Он понял, и точно с него спали его невидимые оковы; он бросился к ее ногам с радостным криком, обхватил ее колени, спрятал голову в складках ее платья и лепетал бессвязные слова любви и благодарности. Никогда еще он не испытывал такого чувства гордости, как в эту минуту, когда лежал у ног женщины, наполовину принадлежавшей по крови к племени его врагов. Она же стояла в глубокой задумчивости и с рассеянной улыбкой играла его волосами. Дело было сделано. Мать ее оказалась права. Этот человек был ее рабом. Глядя на него коленопреклоненного, она испытывала глубокую, жалостливую нежность к человеку, которого даже в мыслях привыкла называть владыкой жизни. Она подняла глаза и печально взглянула на южный небосклон, под которым отныне должен был пролегать их жизненный путь — ее и человека у ее ног. Он сам называл ее светом своей жизни. Она будет ему и светом, и мудростью; она будет его силой и величием; но вдали от людских взоров она прежде всего будет его единственной и постоянной слабостью. Истая женщина! Со всем дивным тщеславием своего пола она уже мечтала создать божество из глины, лежавшей у ее ног, божество, перед которым преклонились бы все остальные. Сама же она довольствовалась тем, что видела его таким, каким он был сейчас, и чувствовала, как он дрожит от малейшего прикосновения ее легких пальцев. Она грустно смотрела на южное небо, а на ее твердо очерченных губах как будто играла улыбка. Но разве можно что-нибудь как следует разглядеть в неровном свете сторожевого костра? То могла быть улыбка торжества, или сознания своей силы, или нежной жалости, или, может быть, даже любви.

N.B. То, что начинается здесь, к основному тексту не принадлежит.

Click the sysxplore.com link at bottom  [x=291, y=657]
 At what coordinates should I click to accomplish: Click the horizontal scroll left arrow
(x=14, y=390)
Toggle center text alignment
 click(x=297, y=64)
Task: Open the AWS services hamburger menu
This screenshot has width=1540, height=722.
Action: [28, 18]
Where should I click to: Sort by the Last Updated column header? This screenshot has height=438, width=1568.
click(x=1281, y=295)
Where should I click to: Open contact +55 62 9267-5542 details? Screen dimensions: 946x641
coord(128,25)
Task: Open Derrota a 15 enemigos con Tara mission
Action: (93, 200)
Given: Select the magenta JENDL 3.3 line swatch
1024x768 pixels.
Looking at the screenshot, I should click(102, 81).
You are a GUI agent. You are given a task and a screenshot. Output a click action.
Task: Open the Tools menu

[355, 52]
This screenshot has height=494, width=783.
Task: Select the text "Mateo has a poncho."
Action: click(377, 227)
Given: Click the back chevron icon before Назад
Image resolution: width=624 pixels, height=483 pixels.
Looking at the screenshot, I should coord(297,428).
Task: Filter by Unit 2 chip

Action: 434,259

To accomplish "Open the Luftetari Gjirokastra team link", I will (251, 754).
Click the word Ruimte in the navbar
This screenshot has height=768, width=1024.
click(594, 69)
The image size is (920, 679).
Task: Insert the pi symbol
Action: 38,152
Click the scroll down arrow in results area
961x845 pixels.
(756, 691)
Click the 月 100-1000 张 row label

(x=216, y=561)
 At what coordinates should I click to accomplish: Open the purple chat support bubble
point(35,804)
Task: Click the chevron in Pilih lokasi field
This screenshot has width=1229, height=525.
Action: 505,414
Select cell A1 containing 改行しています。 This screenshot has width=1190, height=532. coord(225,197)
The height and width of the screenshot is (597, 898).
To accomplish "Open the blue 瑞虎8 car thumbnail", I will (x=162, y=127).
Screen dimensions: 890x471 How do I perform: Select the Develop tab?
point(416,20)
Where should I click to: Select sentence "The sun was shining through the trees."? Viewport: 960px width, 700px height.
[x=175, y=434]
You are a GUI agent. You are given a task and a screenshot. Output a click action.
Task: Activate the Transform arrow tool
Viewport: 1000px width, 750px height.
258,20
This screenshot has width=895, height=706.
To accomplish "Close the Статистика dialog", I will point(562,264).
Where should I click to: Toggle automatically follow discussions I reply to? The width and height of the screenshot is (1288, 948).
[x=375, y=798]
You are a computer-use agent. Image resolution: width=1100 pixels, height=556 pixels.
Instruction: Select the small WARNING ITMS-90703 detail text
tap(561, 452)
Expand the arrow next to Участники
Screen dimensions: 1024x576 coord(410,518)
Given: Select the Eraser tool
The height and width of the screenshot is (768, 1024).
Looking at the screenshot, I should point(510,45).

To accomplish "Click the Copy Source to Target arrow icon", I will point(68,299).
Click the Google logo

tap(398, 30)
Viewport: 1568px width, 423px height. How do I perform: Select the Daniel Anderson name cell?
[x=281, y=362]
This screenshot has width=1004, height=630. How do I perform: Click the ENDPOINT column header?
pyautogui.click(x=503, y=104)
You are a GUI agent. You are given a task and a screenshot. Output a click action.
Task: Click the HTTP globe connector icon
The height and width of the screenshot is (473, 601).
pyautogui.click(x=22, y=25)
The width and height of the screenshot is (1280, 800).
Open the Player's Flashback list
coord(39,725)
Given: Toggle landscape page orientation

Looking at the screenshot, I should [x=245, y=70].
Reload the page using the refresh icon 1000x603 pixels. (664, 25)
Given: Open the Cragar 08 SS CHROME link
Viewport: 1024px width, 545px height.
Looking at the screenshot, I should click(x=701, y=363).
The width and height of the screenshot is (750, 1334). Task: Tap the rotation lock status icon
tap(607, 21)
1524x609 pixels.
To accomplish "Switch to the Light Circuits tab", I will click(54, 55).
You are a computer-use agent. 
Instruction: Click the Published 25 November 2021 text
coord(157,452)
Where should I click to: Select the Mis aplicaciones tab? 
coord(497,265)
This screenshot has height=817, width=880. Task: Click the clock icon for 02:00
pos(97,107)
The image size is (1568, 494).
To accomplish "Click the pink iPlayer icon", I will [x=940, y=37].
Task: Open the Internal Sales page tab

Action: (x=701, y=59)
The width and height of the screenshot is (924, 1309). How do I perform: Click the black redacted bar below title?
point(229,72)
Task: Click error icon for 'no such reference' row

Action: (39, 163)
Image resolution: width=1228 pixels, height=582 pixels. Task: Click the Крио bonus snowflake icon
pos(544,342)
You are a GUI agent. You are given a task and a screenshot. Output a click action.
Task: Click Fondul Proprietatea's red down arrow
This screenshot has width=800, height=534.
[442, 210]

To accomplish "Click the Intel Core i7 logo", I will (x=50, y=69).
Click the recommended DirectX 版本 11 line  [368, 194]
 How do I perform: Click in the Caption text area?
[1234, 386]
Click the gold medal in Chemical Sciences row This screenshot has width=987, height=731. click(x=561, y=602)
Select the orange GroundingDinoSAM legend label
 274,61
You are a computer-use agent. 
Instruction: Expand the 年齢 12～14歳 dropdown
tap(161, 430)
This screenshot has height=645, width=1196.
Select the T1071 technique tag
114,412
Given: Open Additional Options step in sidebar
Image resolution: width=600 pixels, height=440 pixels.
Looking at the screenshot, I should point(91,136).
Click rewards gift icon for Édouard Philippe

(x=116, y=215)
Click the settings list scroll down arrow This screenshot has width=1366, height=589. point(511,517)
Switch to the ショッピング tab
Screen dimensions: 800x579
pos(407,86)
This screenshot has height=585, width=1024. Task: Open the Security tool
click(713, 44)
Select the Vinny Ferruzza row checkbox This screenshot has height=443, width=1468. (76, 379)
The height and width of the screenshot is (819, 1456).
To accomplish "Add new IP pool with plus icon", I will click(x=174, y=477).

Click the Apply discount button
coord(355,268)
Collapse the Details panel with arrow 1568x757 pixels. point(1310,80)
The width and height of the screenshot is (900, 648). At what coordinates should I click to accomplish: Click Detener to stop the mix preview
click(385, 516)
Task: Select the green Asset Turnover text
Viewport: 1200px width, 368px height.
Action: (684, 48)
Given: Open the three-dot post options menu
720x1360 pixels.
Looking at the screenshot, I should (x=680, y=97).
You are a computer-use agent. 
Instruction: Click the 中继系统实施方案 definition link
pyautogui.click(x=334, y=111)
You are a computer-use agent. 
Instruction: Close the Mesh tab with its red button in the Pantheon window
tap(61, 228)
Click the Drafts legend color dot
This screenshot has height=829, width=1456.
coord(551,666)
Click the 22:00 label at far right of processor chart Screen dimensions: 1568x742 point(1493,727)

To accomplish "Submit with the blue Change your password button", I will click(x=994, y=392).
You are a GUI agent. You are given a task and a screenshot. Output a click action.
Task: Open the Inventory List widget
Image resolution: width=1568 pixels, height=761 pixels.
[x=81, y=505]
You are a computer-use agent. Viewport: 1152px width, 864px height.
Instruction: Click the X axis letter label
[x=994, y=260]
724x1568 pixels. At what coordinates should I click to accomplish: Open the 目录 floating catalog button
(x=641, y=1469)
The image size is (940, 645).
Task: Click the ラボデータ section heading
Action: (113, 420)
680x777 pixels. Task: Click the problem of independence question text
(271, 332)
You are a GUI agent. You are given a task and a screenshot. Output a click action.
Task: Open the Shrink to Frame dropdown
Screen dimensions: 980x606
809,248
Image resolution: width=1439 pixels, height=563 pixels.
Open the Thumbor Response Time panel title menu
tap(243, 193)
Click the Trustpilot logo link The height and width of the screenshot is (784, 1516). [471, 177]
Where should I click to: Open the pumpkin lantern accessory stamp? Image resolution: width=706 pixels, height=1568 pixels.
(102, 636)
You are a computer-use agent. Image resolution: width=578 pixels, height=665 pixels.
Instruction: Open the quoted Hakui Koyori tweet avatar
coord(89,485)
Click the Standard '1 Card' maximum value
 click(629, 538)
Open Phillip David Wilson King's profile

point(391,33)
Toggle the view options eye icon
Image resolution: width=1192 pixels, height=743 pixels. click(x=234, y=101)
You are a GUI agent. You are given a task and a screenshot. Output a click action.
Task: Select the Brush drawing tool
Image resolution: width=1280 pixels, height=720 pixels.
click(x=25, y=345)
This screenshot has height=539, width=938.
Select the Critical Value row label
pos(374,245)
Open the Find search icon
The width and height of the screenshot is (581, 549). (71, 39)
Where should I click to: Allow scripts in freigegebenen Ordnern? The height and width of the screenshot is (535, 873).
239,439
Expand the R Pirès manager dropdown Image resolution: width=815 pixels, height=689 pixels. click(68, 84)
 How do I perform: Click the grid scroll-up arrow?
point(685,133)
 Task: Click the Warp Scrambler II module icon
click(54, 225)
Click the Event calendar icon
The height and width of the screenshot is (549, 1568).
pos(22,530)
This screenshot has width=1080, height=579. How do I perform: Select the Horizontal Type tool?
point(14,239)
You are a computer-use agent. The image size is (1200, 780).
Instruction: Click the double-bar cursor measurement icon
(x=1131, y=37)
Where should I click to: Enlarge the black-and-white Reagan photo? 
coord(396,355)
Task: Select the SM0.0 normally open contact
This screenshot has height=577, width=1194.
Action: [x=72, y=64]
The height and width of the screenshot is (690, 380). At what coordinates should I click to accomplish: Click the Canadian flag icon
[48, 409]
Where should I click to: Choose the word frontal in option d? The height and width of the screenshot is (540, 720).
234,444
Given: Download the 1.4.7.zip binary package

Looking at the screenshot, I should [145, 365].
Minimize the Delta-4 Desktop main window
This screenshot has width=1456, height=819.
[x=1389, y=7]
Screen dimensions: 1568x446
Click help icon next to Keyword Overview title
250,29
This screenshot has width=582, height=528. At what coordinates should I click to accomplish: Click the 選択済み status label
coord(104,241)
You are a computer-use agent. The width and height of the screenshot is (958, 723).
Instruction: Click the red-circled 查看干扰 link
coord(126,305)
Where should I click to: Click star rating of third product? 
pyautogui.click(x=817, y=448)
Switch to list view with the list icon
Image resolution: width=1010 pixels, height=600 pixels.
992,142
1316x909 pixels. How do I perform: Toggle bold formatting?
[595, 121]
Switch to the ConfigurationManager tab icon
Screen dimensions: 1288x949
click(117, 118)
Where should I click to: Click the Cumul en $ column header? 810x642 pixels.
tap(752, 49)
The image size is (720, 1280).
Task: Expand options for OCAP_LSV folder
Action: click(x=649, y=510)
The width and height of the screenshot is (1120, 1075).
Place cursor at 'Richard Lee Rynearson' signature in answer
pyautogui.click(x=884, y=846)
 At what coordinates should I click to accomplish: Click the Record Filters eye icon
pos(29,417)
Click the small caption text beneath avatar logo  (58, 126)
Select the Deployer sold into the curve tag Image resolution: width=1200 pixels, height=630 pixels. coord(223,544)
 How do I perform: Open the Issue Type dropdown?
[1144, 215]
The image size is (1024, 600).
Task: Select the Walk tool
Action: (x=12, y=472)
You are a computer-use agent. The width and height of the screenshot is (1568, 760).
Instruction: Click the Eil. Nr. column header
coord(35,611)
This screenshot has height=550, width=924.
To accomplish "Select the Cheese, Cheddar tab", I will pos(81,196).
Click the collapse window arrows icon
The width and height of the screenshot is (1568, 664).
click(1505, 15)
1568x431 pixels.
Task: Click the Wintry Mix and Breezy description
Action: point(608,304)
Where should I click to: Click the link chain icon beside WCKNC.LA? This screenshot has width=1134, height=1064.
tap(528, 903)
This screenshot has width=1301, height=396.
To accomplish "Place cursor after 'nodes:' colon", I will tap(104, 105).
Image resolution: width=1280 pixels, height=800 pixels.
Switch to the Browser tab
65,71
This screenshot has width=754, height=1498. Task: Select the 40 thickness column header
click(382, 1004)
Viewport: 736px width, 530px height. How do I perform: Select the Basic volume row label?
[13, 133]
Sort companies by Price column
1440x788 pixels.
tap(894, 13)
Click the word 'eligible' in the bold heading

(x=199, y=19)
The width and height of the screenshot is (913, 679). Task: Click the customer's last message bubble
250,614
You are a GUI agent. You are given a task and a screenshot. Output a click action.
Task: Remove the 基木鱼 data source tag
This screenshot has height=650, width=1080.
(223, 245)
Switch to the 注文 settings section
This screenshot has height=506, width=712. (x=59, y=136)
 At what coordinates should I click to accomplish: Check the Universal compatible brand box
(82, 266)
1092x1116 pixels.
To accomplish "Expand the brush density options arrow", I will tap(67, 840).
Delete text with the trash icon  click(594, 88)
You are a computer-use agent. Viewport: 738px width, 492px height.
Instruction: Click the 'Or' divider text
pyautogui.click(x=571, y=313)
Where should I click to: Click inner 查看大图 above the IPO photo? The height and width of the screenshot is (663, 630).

Она ласково заговорила с ним, и он поднялся на ноги и обвил рукой ее стан со спокойным сознанием права собственности; она же положила голову к нему на плечо, чувствуя себя в безопасности от всего на свете в покровительственном объятии этой руки. Он принадлежал ей со всеми своими недостатками и достоинствами. Его сила и храбрость, удаль и смелость, его первобытная мудрость и дикая хитрость — все это принадлежало ей. Когда они медленно переходили от красного сияния костра под серебряный дождь лучей, падавших на поляну, он склонил голову к ее лицу, и в его глазах она прочла мечтательное упоение безграничного блаженства, вызванного тесным соприкосновением с ее стройным телом, прижимавшимся к нему. Они шли, ритмично раскачиваясь, удаляясь в широко раскинувшуюся тень леса, как бы сторожившего их счастье в своей торжественной неподвижности. Очертания их фигур расплылись в переменной игре света и тени у подножия могучих деревьев, но звуки нежных слов звенели над безлюдным участком, замирали, наконец замолкли совершенно. Умирающий ветерок со вздохом глубокой скорби пронесся над землей; в наступившем вслед за тем безмолвии земля и небо замерли в печальном созерцании человеческой любви и человеческой слепоты.